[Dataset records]
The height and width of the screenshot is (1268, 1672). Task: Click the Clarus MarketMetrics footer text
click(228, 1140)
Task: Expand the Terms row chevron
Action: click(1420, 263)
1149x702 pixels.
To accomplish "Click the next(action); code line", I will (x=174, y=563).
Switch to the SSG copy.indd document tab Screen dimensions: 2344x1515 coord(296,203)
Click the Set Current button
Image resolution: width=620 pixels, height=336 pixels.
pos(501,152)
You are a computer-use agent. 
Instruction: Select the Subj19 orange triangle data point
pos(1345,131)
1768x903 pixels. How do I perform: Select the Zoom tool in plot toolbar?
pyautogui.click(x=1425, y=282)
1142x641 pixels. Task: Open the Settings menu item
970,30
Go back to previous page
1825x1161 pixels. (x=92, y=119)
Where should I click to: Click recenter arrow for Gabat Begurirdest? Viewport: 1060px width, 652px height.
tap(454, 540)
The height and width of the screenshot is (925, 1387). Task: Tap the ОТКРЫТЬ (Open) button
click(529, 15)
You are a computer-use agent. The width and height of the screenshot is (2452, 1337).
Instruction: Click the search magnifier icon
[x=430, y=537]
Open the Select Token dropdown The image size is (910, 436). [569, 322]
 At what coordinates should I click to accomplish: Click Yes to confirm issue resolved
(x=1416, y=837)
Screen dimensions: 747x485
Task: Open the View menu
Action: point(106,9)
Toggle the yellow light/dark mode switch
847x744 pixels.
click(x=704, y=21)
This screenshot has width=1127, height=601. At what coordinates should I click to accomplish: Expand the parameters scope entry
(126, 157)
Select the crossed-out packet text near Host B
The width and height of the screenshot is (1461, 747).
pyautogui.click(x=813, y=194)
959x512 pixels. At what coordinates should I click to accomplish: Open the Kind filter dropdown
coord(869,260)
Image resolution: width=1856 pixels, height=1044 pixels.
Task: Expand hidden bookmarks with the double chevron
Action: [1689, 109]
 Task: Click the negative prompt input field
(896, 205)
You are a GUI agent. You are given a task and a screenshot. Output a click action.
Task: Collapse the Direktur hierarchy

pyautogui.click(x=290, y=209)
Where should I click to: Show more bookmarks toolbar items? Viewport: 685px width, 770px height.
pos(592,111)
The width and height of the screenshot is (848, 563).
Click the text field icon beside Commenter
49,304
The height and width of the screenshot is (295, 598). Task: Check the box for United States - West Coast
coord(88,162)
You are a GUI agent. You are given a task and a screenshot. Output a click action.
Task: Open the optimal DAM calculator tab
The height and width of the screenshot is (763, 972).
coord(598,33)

● WHAT YOU ARE ASKED TO DO:
Search the entries for the line holding "The height and width of the screenshot is (763, 972).". Return that line and the ones after it through the last, exactly.

● RESPONSE AREA:
The height and width of the screenshot is (763, 972).
coord(598,33)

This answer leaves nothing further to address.